AVAILABLE DATA:
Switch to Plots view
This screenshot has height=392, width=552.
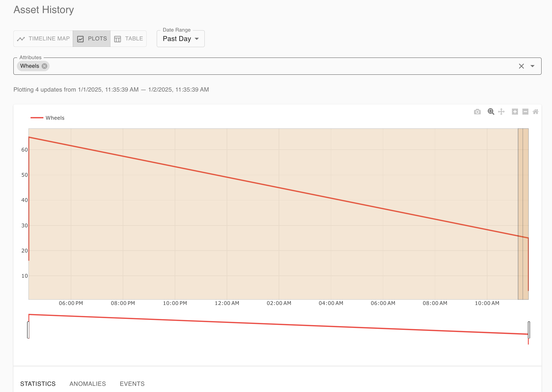(92, 39)
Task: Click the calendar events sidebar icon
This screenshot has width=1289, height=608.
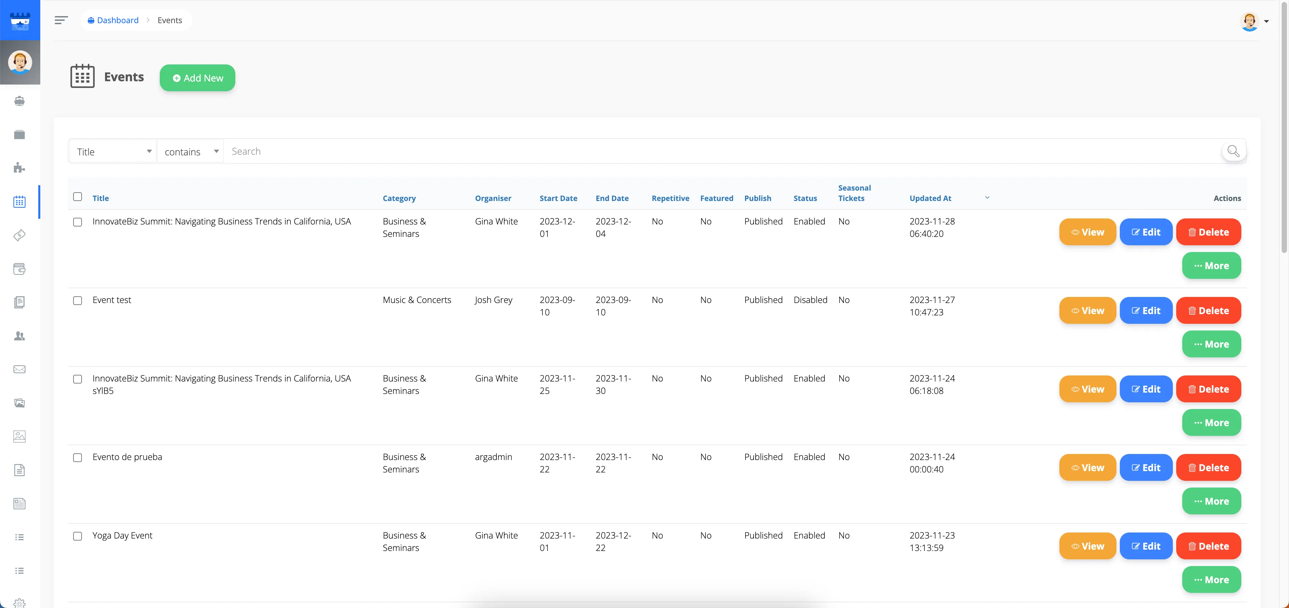Action: (x=19, y=202)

TASK ITEM:
Drop the images and transcribe the entries above exactly.

WRITTEN ANSWER:
Switch to Plots view
This screenshot has height=392, width=552.
(92, 39)
Task: Click the calendar events sidebar icon
This screenshot has width=1289, height=608.
Action: (x=19, y=202)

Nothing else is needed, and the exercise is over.